My understanding and instinct is that at least the crosslink should be numbered with public addresses.  One scenario 
where this might matter is if router2 loses his inside interface (ex: switch failure) - he still needs to be able to 
deliver traffic via crosslink via router1 and onward downstream.  When this traffic traverses here, if there is any 
kind of error (i.e. router is sourcing an ICMP packet of some kind) - this will be sourced from router1’s crosslink yes 
(assuming router1 is generating the error of course) ?

Loopback’s may be negotiable, as only router1/2 are using these to pin up iBGP.  Nevertheless, my instinct would be to 
also use public addresses here.

As I said in the tl;dr - my main point of contention here is breaking up my /24 I.e. use the very top /30s / /31s for 
ptp/loop.  I would then have at most the bottom /25 to use contig. on my “lan” - and I would need to use the next /26, 
/27 and so on in some manner for the space to be useable...
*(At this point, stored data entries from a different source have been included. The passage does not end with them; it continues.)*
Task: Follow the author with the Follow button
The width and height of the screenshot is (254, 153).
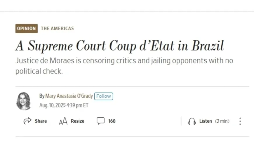Action: click(x=104, y=96)
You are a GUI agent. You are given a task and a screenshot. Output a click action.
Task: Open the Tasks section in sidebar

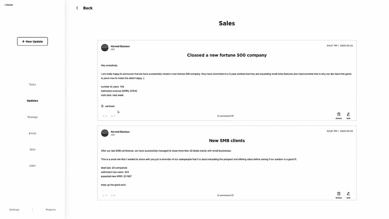[32, 84]
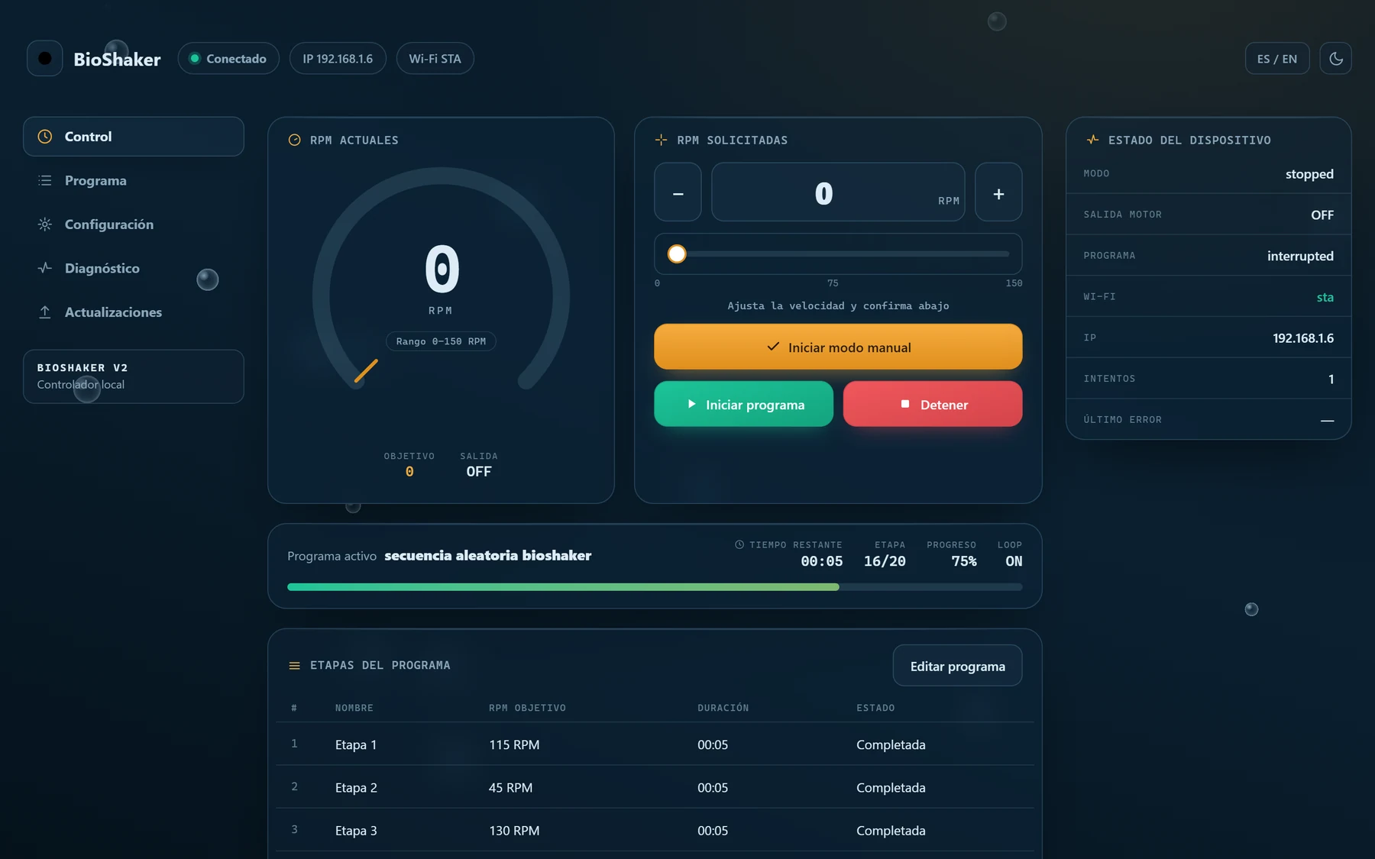Click the requested RPM value field
Viewport: 1375px width, 859px height.
[838, 192]
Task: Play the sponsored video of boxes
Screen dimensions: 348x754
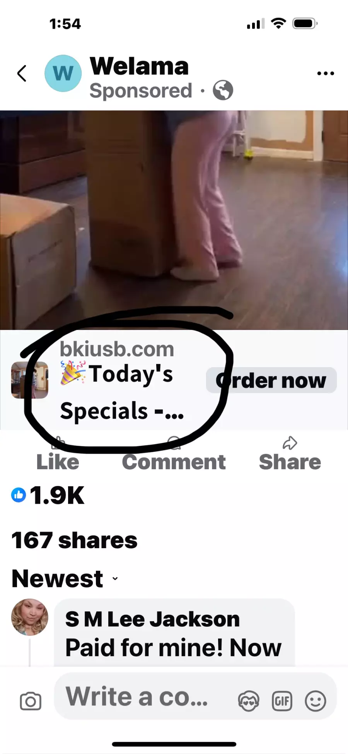Action: tap(174, 220)
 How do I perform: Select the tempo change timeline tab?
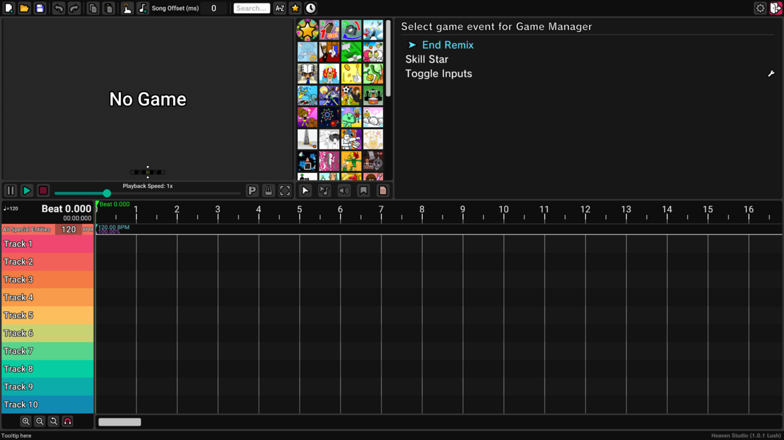pyautogui.click(x=325, y=191)
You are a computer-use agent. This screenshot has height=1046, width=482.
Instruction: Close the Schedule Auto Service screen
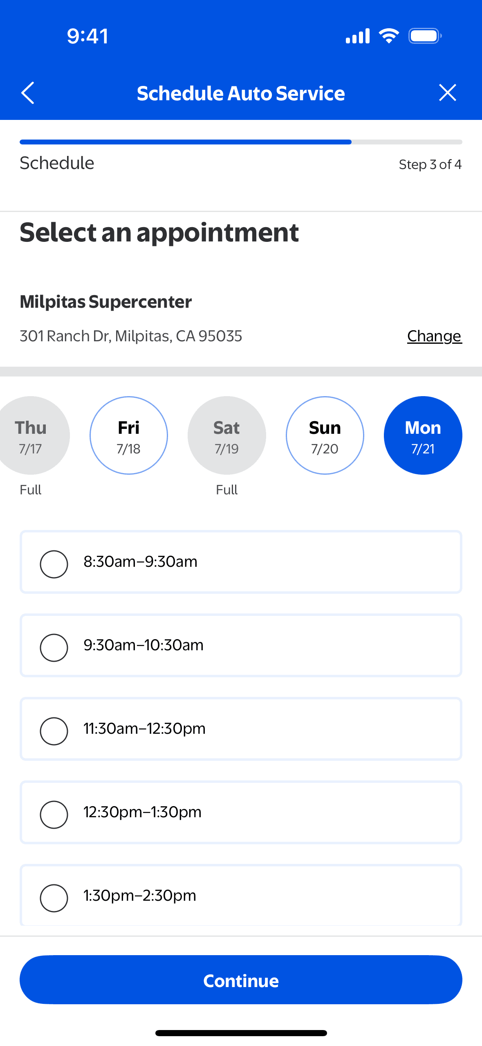[x=447, y=93]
Here are some other options, and my understanding of the pros/cons:

- Use RFC1918
        Makes my eye twitch out of the gate.  Not to mention packets sourced from here *should* get blocked by my 
upstreams by way of uRPF.  Likely to be filtered at other points and directions as well…

- Get a /29 from one of the ISPs for ptp/loops
        Better than RFC1918.  Kind of weird.  If this is from isp1 - should have no issues sourcing toward them.  Might 
have issues (uRPF) toward isp2.  Announce this via BGP / no-export to both ISPs ?  Now it’s getting even weirder…

- Use my own PI space
        Should have no filtering issues at all.  Now I have to deagg my /24 and use the pieces (largest /25).

Am I making too big of a deal of this ?  If you’ve read this far - I do appreciate it.  Anxious to hear feedback on 
this.

PS: I would likely ACL on my upstream interfaces to block direct packets to my routers themselves as well.